If you want to remove the first 40 bytes of a file on the disk without creating another file, then you can copy the content from the 41th byte and onwards into a buffer, then write it back at offset -40. Then use ftruncate (a POSIX library in unistd.h) to truncate at (filesize - 40) offset.
I wrote a small code with what i understood from your question.
#include<stdio.h>
void readIt(FILE *afp)
{
char mystr[100];
while ( fgets (mystr , 100 , afp) != NULL )
puts (mystr);
}
int main()
{
FILE * dfp = NULL;
FILE * fp = fopen("h4.sql","r");
if(fp != NULL)
{
fseek(fp,10,SEEK_SET);
dfp = fp;
readIt(dfp);
fclose(fp);
}
}
The readIt() is reading the file from the 11 byte.
Is this what you are expecting or something else?
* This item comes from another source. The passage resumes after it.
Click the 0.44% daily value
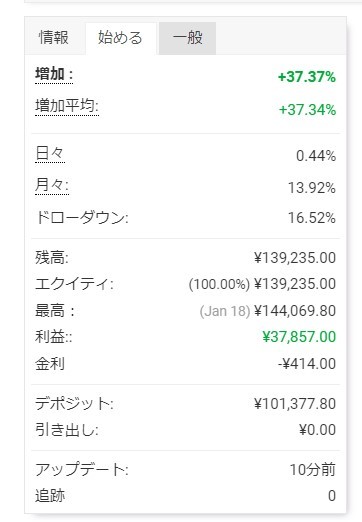The width and height of the screenshot is (362, 522). 316,156
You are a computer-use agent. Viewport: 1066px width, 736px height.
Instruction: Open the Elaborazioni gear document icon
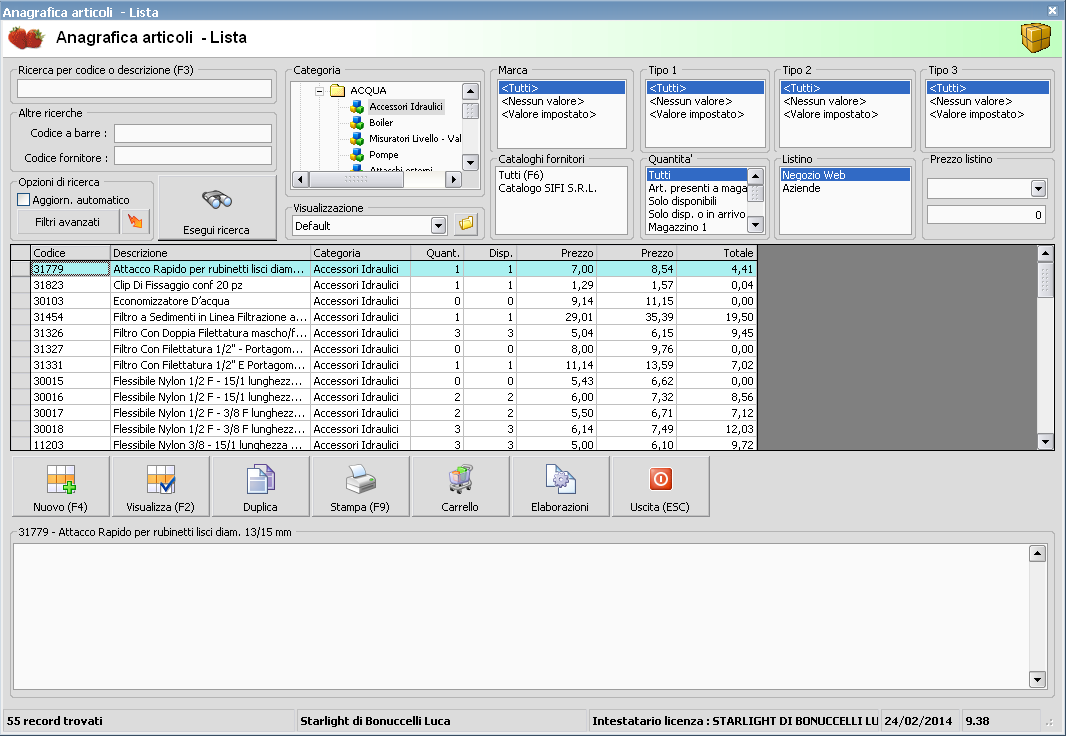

I haven't actually tried this, but I think you should be able to use mmap (with the MAP_SHARED option) to get your file mapped into your address space, and then fmemopen to get a FILE* that refers to all but the first 40 bytes of that buffer.
This gives you a FILE* (as you describe in the body of your question), but I believe not a file descriptor (as in the title and elsewhere in the question). The two are not the same, and AFAIK the FILE* created with fmemopen does not have an associated file descriptor.